The elephantimorph proboscideans, Serridentinus gobiensis
Osborn & Granger, 1932
, and Miomastodon tongxinensis
, from the Middle Miocene of northern China, were revised as Zygolophodon gobiensis (
Osborn & Granger, 1932
). However, their phylogenetic positions are still being debated because of their intermediate morphology between the typical bunodont (Gomphotheriidae) and zygodont (Mammutidae) elephantimorphs. In the present paper, we compare their dental and mandibular morphology with that of the Eurasian Z. turicensis, Gomphotherium subtapiroideum, and G. tassyi, as well as the North American Mio. merriami and G. productum. It appears that S. gobiensis and Mio. tongxinensis share with Mio. merriami the slightly more bunodont molar morphology than that of Z. turicensis, e.g., the thicker enamel, thicker pretrite crescentoids, higher interlophid enamel pillars in buccal view, and the narrower contour majorly caused by the narrower posttrite half loph(id)s. S. gobiensis and Mio. merriami also possess an “erected oval cross-sectioned mandibular tusk”, in which the cross-section is mediolaterally compressed (dorsoventral diameter being larger than the mediolateral one).

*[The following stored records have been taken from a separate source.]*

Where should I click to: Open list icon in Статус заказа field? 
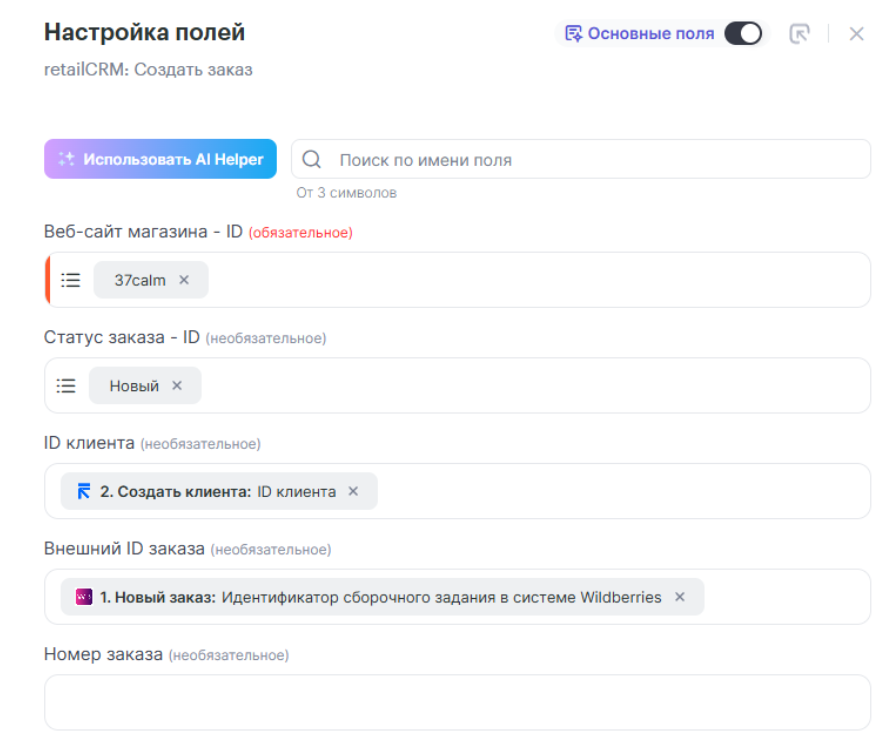(x=66, y=386)
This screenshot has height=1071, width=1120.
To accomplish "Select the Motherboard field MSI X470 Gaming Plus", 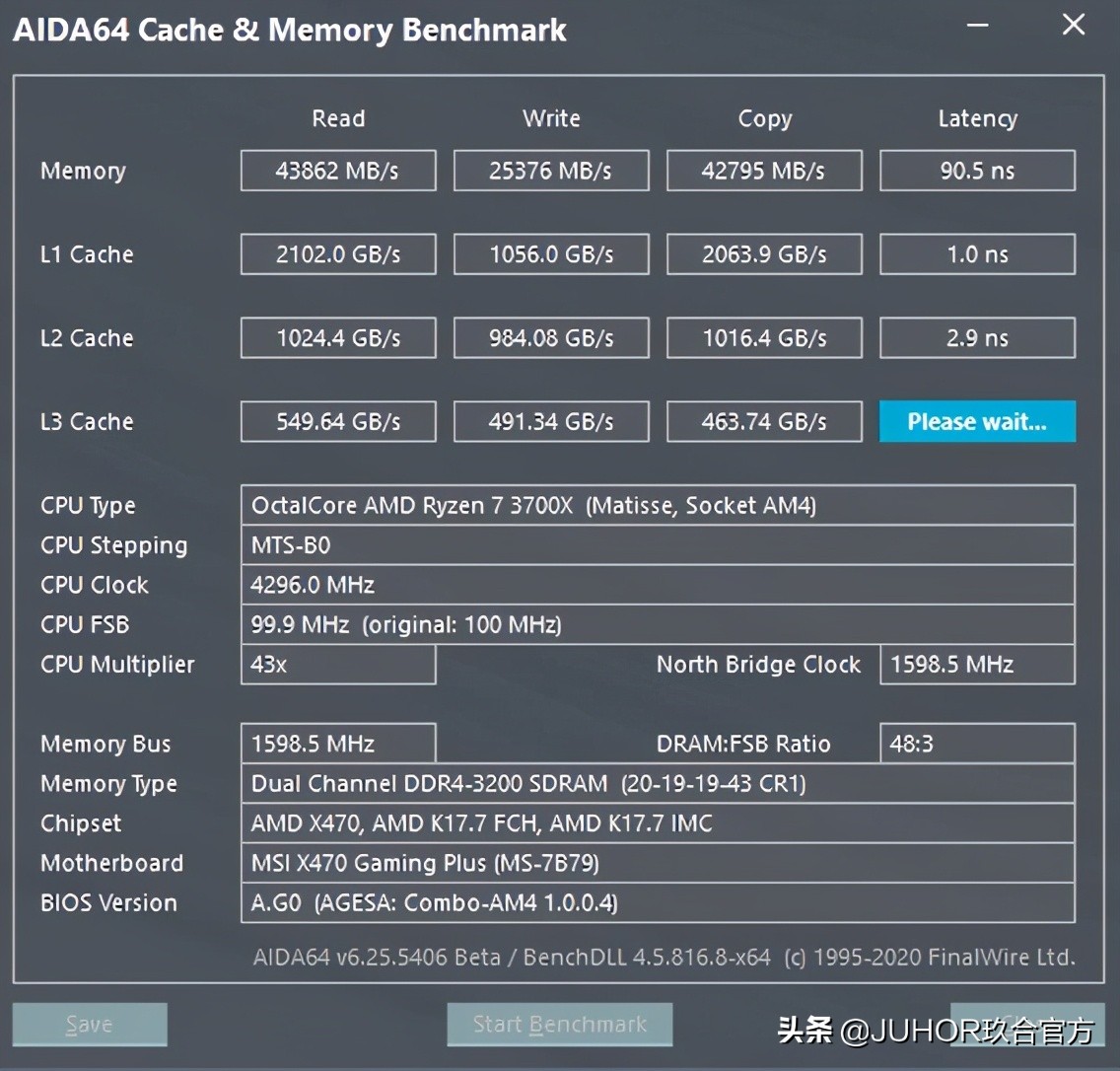I will coord(659,863).
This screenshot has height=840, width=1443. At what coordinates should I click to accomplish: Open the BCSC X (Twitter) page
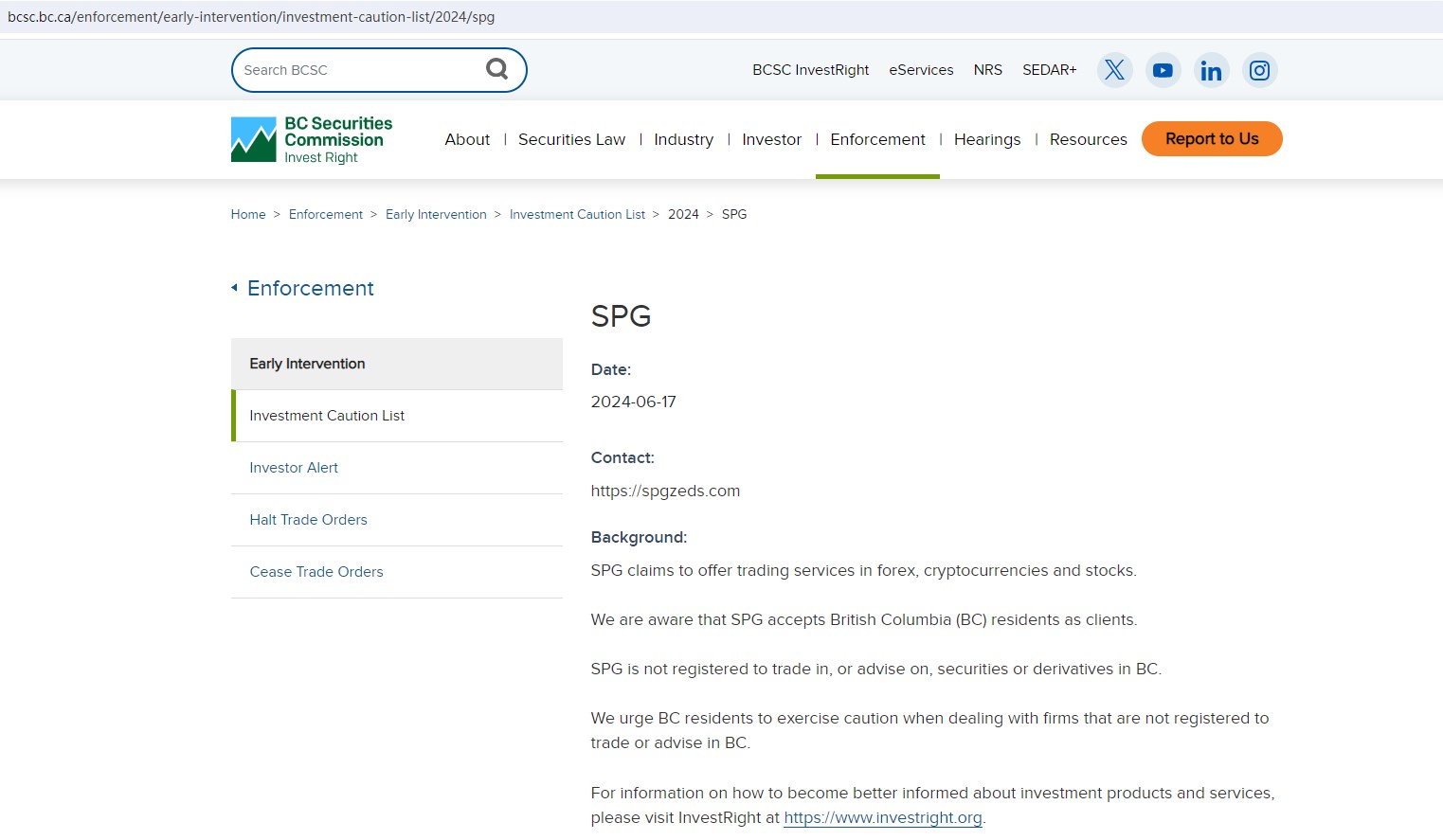click(x=1114, y=70)
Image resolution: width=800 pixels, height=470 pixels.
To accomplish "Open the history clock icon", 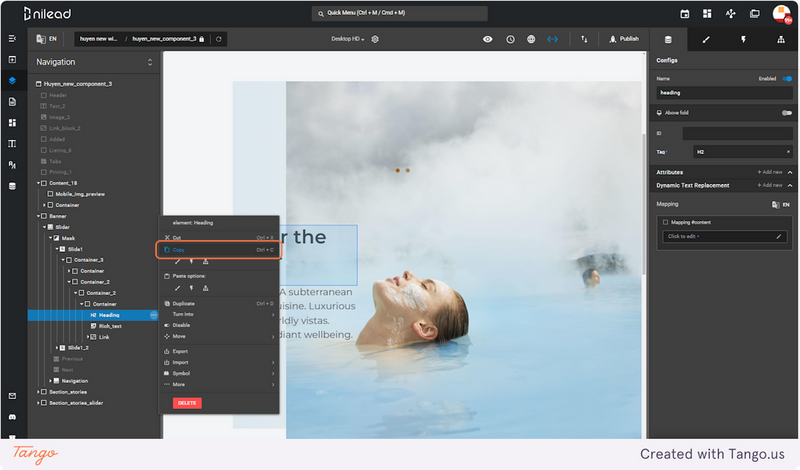I will pos(510,39).
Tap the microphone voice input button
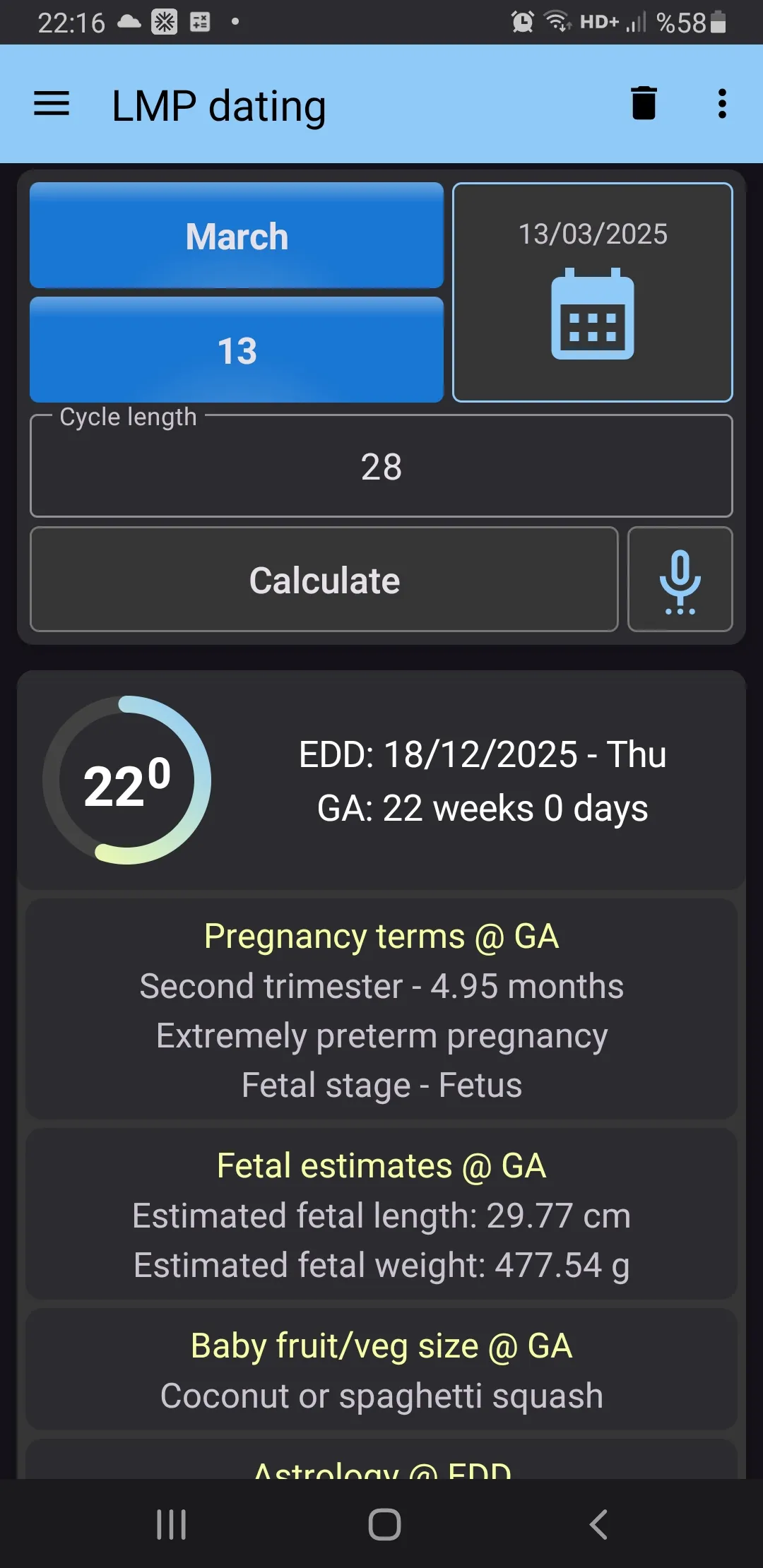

Whereas, in Z. turicensis and G. productum, the mandibular tusk is “laid oval cross-sectioned”, in which the cross-section is dorsoventrally compressed (dorsoventral diameter is smaller than the mediolateral one). Therefore, it is reasonable to revive the genus Miomastodon
, which contains the species that were previously attributed to Zygolophodon, but they have relatively bunodont molar morphology (i.e., the robust type of the Z. turicensis group). The mandibular tusk with erected oval cross-section seems to be a synapomorphy of Miomastodon species. Furthermore, the molar morphology of G. subtapiroideum and G. tassyi also exhibits intermediate status between the typical bunodonts and zygodonts. However, the mandibular symphysis of G. subtapiroideum and G. tassyi is stronger than that of Miomastodon, and the mandibular tusk is pyriform cross-sectioned. The validity of Miomastodon and G. subtapiroideum/tassyi obscures the boundary between the Gomphotheriidae and Mammutidae, and suggests that the evolutions of the Gomphotheriidae and Mammutidae are deeply involved in with each other, rather than straightforwardly detached. This phenomenon has been revealed by a collagen sequence analysis among Notiomastodon, Mammut, and extant elephants, which should be further studied.